WDM: It’s more important now. I’m working on an essay, which I am calling What Black Boys Know. And if you are a black kid in America and living in an urban setting, you are going to see every day in your life so many people standing around idle. They don’t have jobs, and they aren’t counted as unemployed. You are going to see a failure rate that is so high. When you see that, that has to affect you. You either have to say, oh no, I am better than they are, or that there is something inherently wrong with us. It’s my job as an artist to say: “Let’s talk about this. Let’s articulate this, let’s put this out there so that we can explore this concept of why are these young people out here. What’s going on?” I’m also old enough to know some things that most young people don’t know. I can put what’s going in the schools and press coverage into a book because I have the knowledge. I have been around this all my life. And a teenage boy sees these things, yet doesn’t quite understand them. I bring that understanding.

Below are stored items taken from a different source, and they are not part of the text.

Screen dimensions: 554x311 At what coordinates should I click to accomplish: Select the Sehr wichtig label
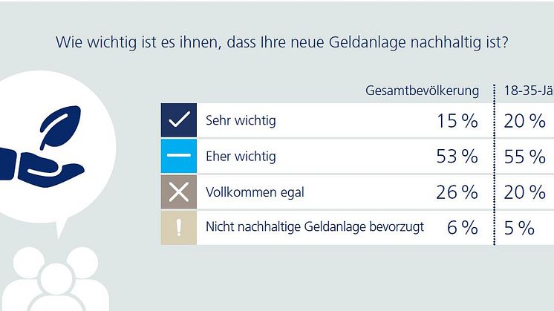point(241,121)
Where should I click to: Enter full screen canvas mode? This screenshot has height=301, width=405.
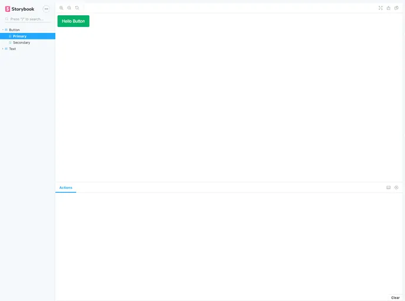pos(380,8)
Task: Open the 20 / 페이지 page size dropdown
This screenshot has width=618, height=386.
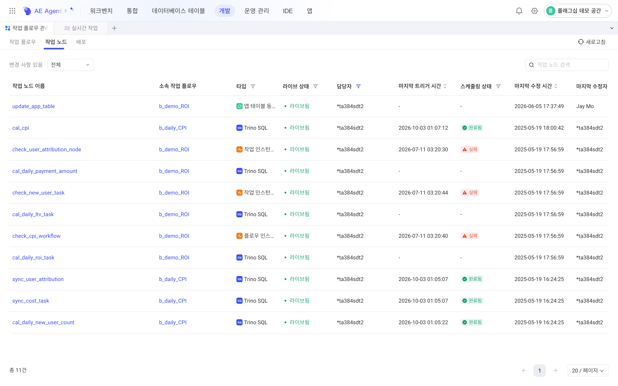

OE: So when you sit down to write a novel, is it always with that intention—to bring that understanding? Or is it all about inspiration or a particular message you wish to convey?
WDM: Well, what tends to happen is that I will see a problem that interests me–again the project has to interest me– and if it interests me as an African-American male, then I think it will interest a young person. So I am exploring a problem and I don’t want to tell my young reader what to think, I want him to know one thing—that the problem is real and there are other people thinking about it, and I want him thinking about it too.
OE: In your mind, is your reader for the most part always a young black male?
WDM: Yeah, and the reason for that is because I am writing from my experiences. You mentioned earlier that high school is a much larger world then middle school, but it’s also a transitional world in which young people become aware of who they are. They become aware of the fact that they have to make it in the world. And very often they reach a state of despair because they understand that when they fall behind–if they are in the 10th or 11th grade and they are reading at the 5th grade level–they can understand that. They see that. When the teachers are lecturing to them, they understand how far behind they are and very often they are looking at themselves and thinking there is nothing they can do. The dropout rate in New York is 50% as far as black kids are concerned. A 50% dropout rate should be in the front page of the news everyday. You couple that with the incarceration rate, that is going to affect all of their lives forever.
OE: Earlier in our chat we spoke of transition points. Walter, the work you’ve contributed over these past years has aided many young readers in their own personal transitions. What would you say to anyone trying to get into this “struggle”– this war to save young black kids in America? What would you say to them?
WDM: My thing now is awareness. Let’s discuss these things openly. Let’s discuss them in schools. Openly. We need to have deeper discussions among our teenagers. I have enough faith in these kids that if you discuss these things with them, then they will be able to understand them and they will be able to use them. Not all of the kids will be able to use it, but many, many kids will be able to make use of those discussions.
OE: And those are the ones you’re trying to reach?